Controversy swirls in the black community regarding the effectiveness of charter schools, with some believing the schools offer a vital pathway out of poverty and into opportunity in neighborhoods where struggling public schools abound, while others cite concerns about racial segregation, inconsistent student outcomes, and the hollowing-out of neighborhood public schools as deeply troubling issues. In 2016, the NAACP called for a nationwide moratorium on new charter schools, a sentiment also voiced by the Black Lives Matter movement. The NAACP’s concerns include transparency and accountability issues, longtime sticking points for the publicly funded but privately run schools.
But sweeping generalizations of charter schools aside, the Walton family’s sharpest critics accuse them of exploiting black faces to advance white agendas.
“It’s a sad thing that education reform is about how much money you have and not about what connection you have with black communities,” said Andre Perry, an education policy expert at the Brookings Institution.
The Walton Family Foundation maintains it’s simply trying to push the resources into the hands of those who know the neighborhoods best.
“This is not our agenda,” Sternberg said. “This is way bigger than us.” —L.E.
Tech billionaire drops another $400K into Flint schools
Flint Community Schools (FCS) recently scored another generous gift from tech billionaire Elon Musk, this time for technology purchases.

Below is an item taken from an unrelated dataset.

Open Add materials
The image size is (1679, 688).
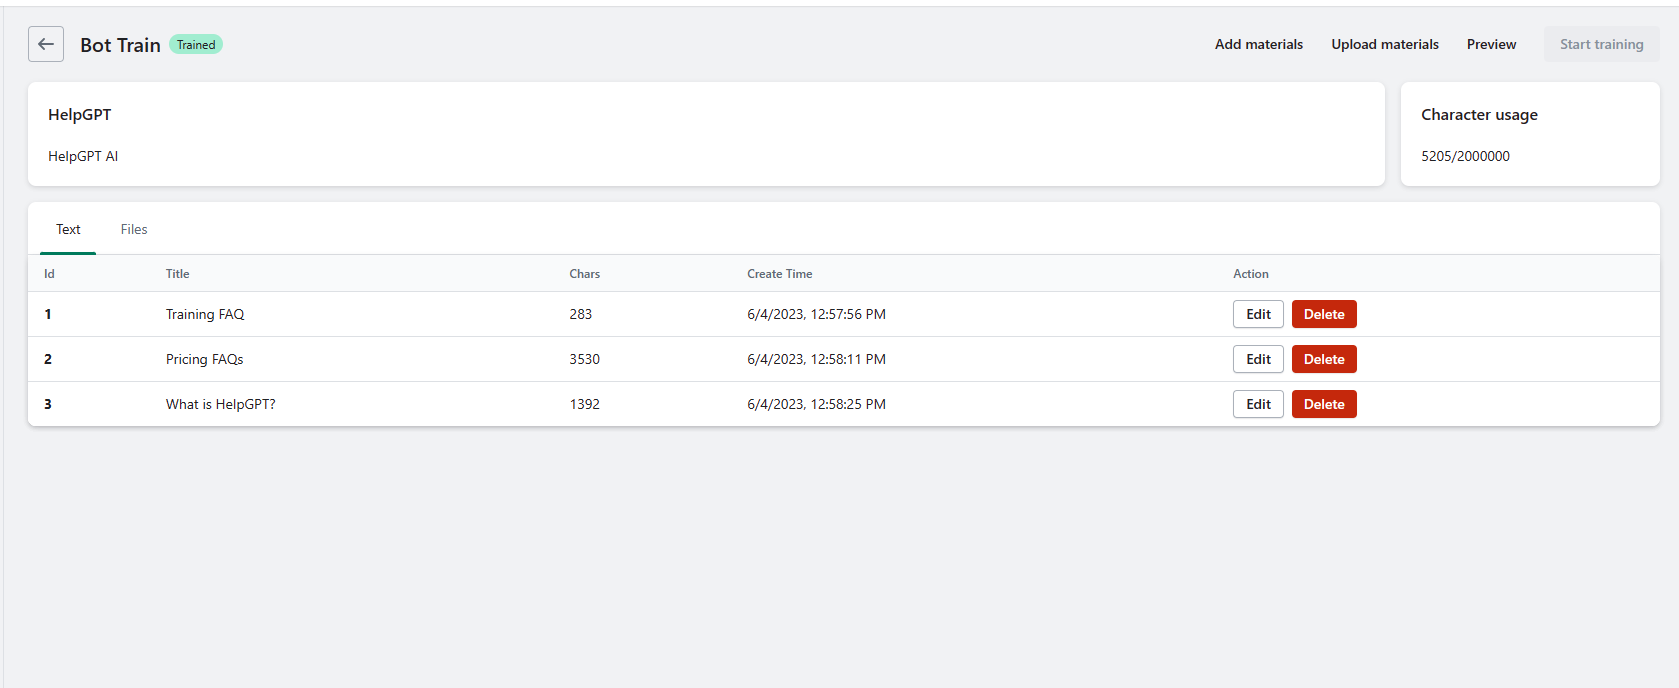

Last October, the Tesla CEO’s Musk Foundation awarded $480,000 to the school district to install water filtration systems in all 12 of its buildings. In December, the foundation awarded another grant of $423,000 to the district to outfit all FCS middle schoolers with Chromebook laptop computers.
While Flint students are certainly celebrating the announcement, it illustrates a troubling trend in public education of cash-strapped districts spending valuable time and resources chasing down outside funding. Invariably, there are winners and losers, most of whom are children with no real say in the equation.
Three years ago, Detroit Public Schools’ Spain Elementary School found itself on the receiving end of generosity from TV talk show host Ellen DeGeneres and Lowe’s Home Improvement to the tune of nearly half a million dollars. No one could argue that the building didn’t desperately need the new roof that the gift provided, but controversy ensued concerning the shocking state of other Detroit Public School buildings and the tax-based funding inequities that contribute to those conditions.
U.S. Department of Education statistics show that 9 out of every 10 students in the nation attends a taxpayer-funded public school. That means 50 million young people are affected daily by the conditions of their buildings, quality of teachers, local community investment, and types of materials and opportunities to which they have access. There are no easy fixes to systemic funding challenges in public schools, but as people of faith, we can at least care for the vulnerable in prayer, volunteerism, and service. —L.E.